In rapid concession, any delusions about the transparency of the government were shattered. In June of 1971, reporter Daniel Ellsberg released the “Pentagon Papers” to the nation on the front page of the New York Times. In June of 1972, Albert Lewis published an article titled ‘5 Held in Plot to Bug Democrats’ Office Here’ for the Washington Post, propelling the Post into a two year-long investigation into the administration of Nixon, ending with the revelation of Nixon’s involvement in the Watergate Scandal and his secret recordings of the White House. 

Thus, with the resignation of Nixon, a culture of American cynicism was born. No longer was the government a trusted institution with the best interests of its citizens at heart, but a corrupt facade to hide morally questionable procedures. The innocence of a nation, shattered.

So, what? Is it a bad thing to cautiously guard our once easy trust? Is it bad that only 17% of Americans believe they can trust the government to do what’s right, as opposed to 77% in the ‘60s under John F. Kennedy? Maybe not. Maybe it’s good that we’re protecting ourselves from another shock like Richard Nixon. Maybe it’s good that we’re willing to speak out against corruption and against the people leading our country. After all, shouldn’t we want our politicians to be serving in the best interests of America?

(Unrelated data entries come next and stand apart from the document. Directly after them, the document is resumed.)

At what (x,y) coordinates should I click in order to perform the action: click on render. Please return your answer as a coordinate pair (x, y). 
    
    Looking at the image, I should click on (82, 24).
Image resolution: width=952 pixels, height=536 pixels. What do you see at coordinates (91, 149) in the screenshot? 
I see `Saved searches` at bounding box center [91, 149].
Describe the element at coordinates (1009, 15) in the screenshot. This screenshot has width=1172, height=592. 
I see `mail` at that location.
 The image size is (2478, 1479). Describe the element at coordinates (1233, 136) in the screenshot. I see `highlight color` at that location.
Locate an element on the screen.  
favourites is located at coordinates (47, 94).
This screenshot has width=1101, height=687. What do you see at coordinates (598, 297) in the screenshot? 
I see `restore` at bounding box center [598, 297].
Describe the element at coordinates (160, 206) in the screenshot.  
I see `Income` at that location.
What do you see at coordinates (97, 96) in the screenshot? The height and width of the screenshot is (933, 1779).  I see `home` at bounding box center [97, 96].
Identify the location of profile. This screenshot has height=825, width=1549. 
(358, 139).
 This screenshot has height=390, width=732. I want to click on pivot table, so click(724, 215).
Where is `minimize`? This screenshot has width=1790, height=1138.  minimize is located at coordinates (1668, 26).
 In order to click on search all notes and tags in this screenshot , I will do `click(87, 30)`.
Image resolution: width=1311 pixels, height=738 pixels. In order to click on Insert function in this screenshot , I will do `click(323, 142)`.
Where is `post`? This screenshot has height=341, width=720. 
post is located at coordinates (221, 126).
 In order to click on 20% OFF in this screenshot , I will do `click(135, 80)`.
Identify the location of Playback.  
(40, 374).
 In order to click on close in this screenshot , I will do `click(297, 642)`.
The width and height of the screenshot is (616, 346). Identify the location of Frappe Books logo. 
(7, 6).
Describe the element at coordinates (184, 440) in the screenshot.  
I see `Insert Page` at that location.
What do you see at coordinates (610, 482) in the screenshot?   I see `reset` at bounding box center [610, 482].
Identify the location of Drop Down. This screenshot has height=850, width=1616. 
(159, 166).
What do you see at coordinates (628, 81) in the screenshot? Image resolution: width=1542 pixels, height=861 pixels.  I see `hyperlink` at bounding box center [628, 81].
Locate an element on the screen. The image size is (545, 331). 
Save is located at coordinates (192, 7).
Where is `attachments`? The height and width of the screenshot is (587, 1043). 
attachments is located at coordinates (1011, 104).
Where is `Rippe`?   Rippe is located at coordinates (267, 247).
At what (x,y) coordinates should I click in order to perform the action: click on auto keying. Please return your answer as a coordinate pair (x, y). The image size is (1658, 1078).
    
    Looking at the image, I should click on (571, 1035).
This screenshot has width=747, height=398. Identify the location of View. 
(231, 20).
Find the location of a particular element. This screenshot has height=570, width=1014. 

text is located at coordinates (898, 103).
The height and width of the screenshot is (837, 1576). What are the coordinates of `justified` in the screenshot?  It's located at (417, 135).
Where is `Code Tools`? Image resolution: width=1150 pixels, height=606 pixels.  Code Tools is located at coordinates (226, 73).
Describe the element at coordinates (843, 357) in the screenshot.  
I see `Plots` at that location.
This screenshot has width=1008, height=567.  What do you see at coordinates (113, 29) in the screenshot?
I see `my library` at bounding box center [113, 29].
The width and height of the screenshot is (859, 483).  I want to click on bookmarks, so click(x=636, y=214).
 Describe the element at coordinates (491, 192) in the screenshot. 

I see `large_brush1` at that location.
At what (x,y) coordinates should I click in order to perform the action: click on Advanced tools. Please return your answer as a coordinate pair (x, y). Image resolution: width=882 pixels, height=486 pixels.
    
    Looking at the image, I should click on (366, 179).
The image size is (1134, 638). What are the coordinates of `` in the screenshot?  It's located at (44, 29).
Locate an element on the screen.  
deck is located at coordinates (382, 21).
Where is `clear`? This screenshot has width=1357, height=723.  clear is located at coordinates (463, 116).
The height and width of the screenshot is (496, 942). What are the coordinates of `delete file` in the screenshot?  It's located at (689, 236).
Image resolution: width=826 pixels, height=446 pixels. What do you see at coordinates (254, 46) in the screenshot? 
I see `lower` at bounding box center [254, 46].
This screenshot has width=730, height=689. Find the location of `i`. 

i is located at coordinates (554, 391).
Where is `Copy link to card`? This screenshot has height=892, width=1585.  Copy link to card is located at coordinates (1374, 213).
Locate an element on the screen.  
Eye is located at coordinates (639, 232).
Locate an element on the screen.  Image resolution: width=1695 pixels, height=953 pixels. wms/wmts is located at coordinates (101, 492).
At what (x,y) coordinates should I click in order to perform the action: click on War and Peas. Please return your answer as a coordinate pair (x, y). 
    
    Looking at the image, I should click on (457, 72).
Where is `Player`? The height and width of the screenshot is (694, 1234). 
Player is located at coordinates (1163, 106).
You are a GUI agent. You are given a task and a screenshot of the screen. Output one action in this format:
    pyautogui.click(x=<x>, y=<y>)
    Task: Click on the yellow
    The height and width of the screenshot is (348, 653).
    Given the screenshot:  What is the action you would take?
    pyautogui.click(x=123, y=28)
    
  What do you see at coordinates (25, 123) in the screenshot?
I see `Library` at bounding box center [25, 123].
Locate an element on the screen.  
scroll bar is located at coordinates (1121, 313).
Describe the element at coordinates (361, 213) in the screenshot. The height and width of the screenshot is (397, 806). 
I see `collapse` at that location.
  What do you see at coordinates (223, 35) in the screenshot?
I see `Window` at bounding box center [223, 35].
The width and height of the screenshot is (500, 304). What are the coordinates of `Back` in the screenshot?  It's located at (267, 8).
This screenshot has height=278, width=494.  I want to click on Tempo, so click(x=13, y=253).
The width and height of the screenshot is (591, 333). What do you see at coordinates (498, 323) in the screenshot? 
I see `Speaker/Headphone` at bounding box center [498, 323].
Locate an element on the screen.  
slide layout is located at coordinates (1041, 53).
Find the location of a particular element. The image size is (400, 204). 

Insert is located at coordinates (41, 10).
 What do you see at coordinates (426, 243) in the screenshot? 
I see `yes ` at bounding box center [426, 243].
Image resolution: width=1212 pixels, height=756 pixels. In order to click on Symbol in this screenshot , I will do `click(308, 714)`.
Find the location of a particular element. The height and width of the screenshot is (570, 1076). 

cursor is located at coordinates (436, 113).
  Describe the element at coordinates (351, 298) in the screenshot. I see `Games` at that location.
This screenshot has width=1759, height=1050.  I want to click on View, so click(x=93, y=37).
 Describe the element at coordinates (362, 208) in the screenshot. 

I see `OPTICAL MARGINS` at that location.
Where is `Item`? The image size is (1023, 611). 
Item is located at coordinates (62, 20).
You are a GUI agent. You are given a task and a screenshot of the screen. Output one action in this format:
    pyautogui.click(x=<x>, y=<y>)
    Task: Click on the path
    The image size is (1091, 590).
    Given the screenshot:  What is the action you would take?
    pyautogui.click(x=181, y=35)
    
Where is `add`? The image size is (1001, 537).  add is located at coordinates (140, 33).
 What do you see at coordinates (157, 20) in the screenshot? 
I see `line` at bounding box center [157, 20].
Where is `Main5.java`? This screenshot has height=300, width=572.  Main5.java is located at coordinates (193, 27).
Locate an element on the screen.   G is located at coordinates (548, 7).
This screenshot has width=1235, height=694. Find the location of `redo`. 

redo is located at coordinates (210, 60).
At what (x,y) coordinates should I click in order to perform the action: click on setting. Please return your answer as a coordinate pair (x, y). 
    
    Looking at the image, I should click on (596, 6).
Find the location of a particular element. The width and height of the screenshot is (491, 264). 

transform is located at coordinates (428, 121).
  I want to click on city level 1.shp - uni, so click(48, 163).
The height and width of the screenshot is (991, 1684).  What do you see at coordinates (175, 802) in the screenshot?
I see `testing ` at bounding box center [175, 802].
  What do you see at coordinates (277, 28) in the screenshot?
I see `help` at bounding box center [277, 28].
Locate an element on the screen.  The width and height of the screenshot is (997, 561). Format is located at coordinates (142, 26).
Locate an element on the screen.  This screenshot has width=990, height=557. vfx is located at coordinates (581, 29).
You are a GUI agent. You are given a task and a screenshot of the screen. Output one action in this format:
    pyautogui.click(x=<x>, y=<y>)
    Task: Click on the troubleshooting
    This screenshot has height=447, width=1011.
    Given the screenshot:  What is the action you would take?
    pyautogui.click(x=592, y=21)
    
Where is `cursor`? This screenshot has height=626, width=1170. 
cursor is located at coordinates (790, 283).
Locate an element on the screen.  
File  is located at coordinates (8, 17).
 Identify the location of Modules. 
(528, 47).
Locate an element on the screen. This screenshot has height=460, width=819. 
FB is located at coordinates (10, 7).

And yet, in the 2016 election, our two candidates for president were among the most distrusted people in the U.S. We saw them as liars, as unethical and as absolutely deceptive. Our current president has been under investigation for the majority of his term. The public, as voters, have a duty to elect to the presidency the best possible candidates, but in 2016, our lack of faith in democracy led us to put too little stock into the race. Our negative perceptions of the government have lowered our standards for politicians. While it’s true that nobody can be 100 percent squeaky clean, we’ve come to expect dirty politicians who twist the system to their own gain. But that’s not what we should be accustomed to. Nobody would want their surgeon digging around with black market tools and used gloves, so why are we okay with politicians that dig around our country with misguided intentions? 

The year is 2019. With the approach of this new decade, I think it might be time for us to change our mindsets and let go of some of our cynicism. So, our government is corrupt. But we’re not going to fix that by sitting around and complaining about it. If we want a government that we can trust, we have to put some stock into electing candidates that might actually make a difference, and that means we have to raise our standards for politicians and give some credence to people who really do care. If we’re trying to avoid another Nixon, here, we should not be electing people more crooked than he.